In order to generate the names for a star map, I decided on using a coordinate system based on 3 sets of 3D Integer data (giving 9 digits in total) as the random seed. The first three digits are used as the X, Y and Z coordinates for what I call a ‘Quadrant’, giving a total of 1,000 quadrants in this Universe (Where X, Y and Z can each be 0 to 9), these being the largest unit of area in this particular system. Next is the ‘Sector’, again using 3 digits to represent the X, Y and Z coordinates within a quadrant. This gives 1,000 Sectors per quadrant. Finally, the last 3 digits represent a ‘SubSector’ within the specified Sector. Therefore we can procedurally generate names for 1,000 quadrants containing 1,000,000 sectors hosting 1,000,000,000 subsectors, which is a fair amount I’m sure you’ll agree.

For example, 439,016,224 would be the random seed for quadrant(4,3,9), sector(0,1,6), subsector(2,2,4). Details of the quadrant, including the name, would be determined by it’s 3 digits (439), the sector details would be dependant on the quadrant and sector coordinates (439016). This would give different results for a sector with the same number but in a different quadrant. And finally the subsector details would come from the whole number (439016224). This is reasonable when using 32-bit unsigned integers which handle numbers up to 4,294,967,295 as a single integer can store the whole random seed. Initially I was working on just producing the quadrant, sector and subsector names, where the subsector would also be the name of a star system if one was found to exist there. But this can also be used to procedurally create descriptions, statistics and other data for each item.

For good measure I decided to throw in a little extra option for subsector/star systems, whereby they had a chance of being denoted by a code. For this I chose it to be 2 letters, followed by a number between 132 and 9999, a hyphen ‘-’, a 2 digit number and then a single character either ‘A’, ‘B’, ‘C’ or ‘D’. This is just a preliminary code, until I have time to go into this further.
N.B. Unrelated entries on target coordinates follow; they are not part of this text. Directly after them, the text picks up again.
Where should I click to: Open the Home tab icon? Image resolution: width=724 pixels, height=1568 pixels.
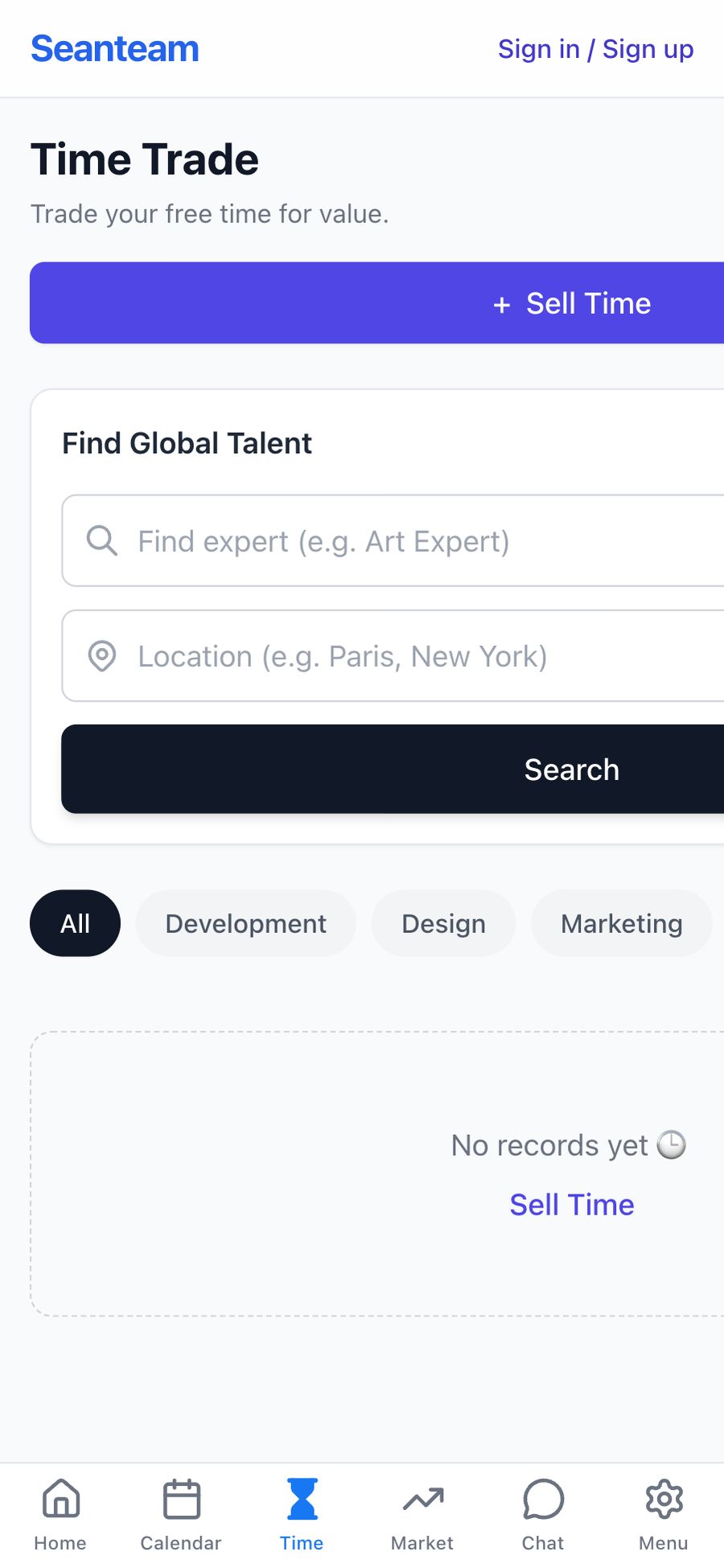61,1498
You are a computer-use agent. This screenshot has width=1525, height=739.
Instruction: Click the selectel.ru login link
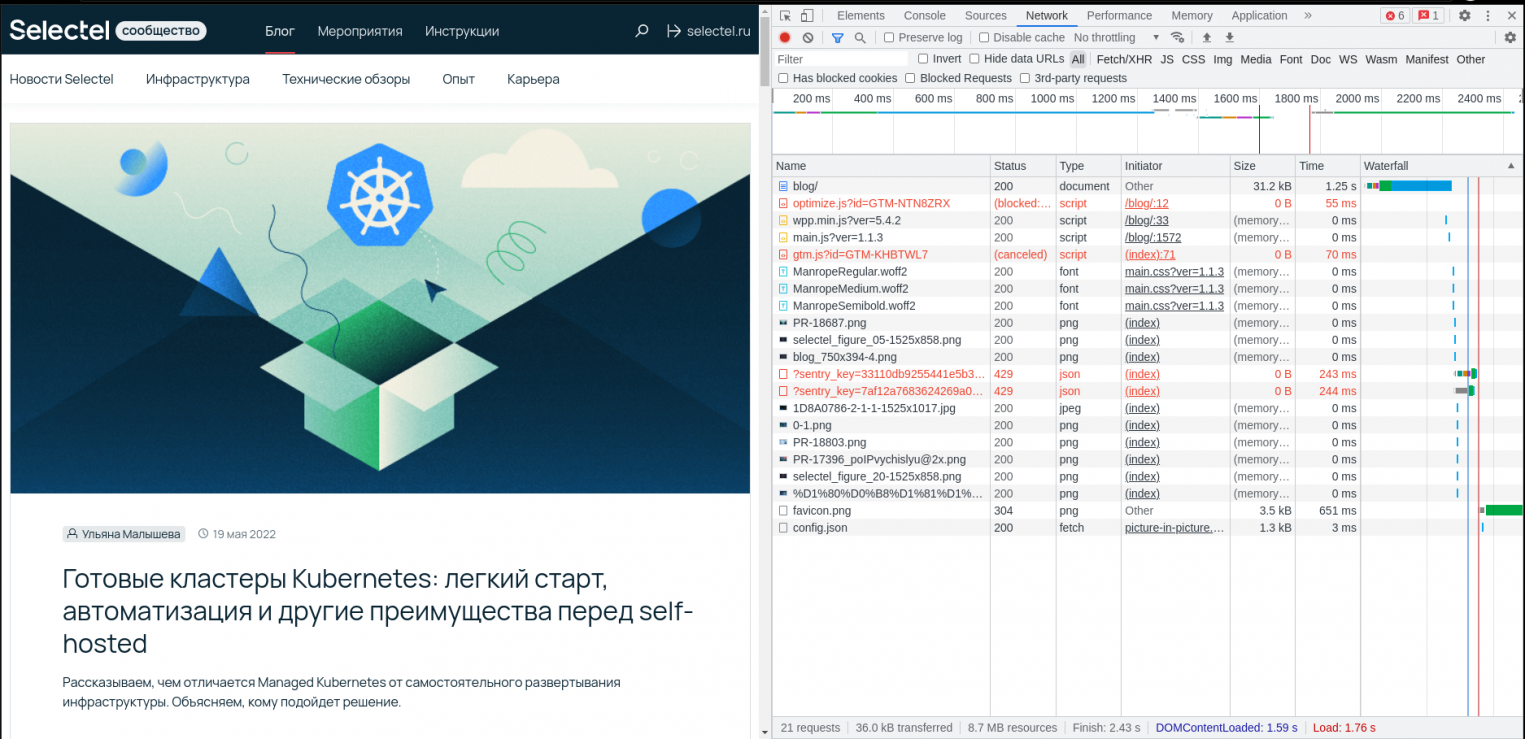click(708, 31)
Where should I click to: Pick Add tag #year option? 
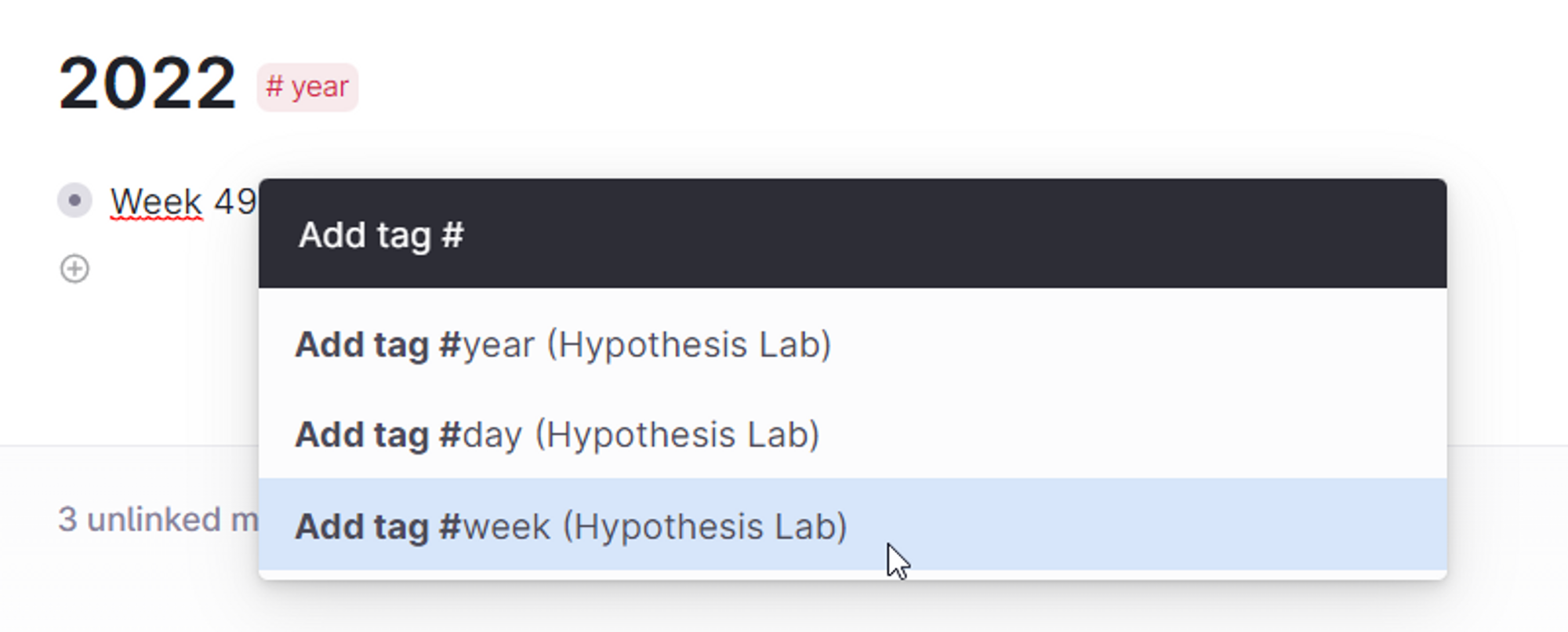[x=852, y=343]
After this it struck me that although I was using the coordinates as the random seed within a C++ program, the same results would not necessarily appear in Java, Pascal, Php, etc. The only way to ensure that the coordinate numbers always gave the same results would be to write my own random number generator functions. This was in fact incredibly easier than I first thought, because Wikipedia actually had a set of pseudo code listed for the Mersenne Twister random number generator algorithm, and porting this to C++ was straightforward.

And this is currently as far as I have reached with this little sub-project. Although I intend to create a PHP version to place on a webpage whereby you can select a particular set of coordinates, that is a particular quadrant, sector and subsector/star system and receive names for them, or just click a button and receive a random, procedurally generated name.

Here’s a few examples of the output the current program gives for the first 16 quadrants, and the first sector and subsector/system name in each of those quadrants:

[Q000]:zamee,       [S000]:hexebay,   [s000]:klikelu
[Q001]:dokol,       [S000]:moa'gonir, [s000]:vocosaa
[Q002]:taejoneus,   [S000]:wedabok,   [s000]:ER3317-89D
[Q003]:benus,       [S000]:bujihe,    [s000]:tijuthom
[Q004]:xiaha,       [S000]:loamy,     [s000]:traopoe
[Q005]:peseus,      [S000]:claivoory, [s000]:mebajei
[Q006]:jubu,        [S000]:ritralam,  [s000]:julopak
[Q007]:charom,      [S000]:gagham,    [s000]:mizibu
[Q008]:owaakik,     [S000]:vaklu,     [s000]:AM8968-34A
[Q009]:wileateus,   [S000]:wer,       [s000]:mosufham
[Q010]:hia,         [S000]:xalo,      [s000]:waita
[Q011]:zaxavi,      [S000]:hetrulo,   [s000]:gileus
[Q012]:idi,         [S000]:trumo,     [s000]:duci
[Q013]:duulay,      [S000]:kunep,     [s000]:sevo
[Q014]:kacucla,     [S000]:sholuwart, [s000]:hajuhi
[Q015]:chaewaecuth, [S000]:nobiz,     [s000]:zema

I wonder how much alloys are going for in the Gileus system… You know the Gileus system, it’s in the Hetrulo sector on the edge of the Zaxavi quadrant…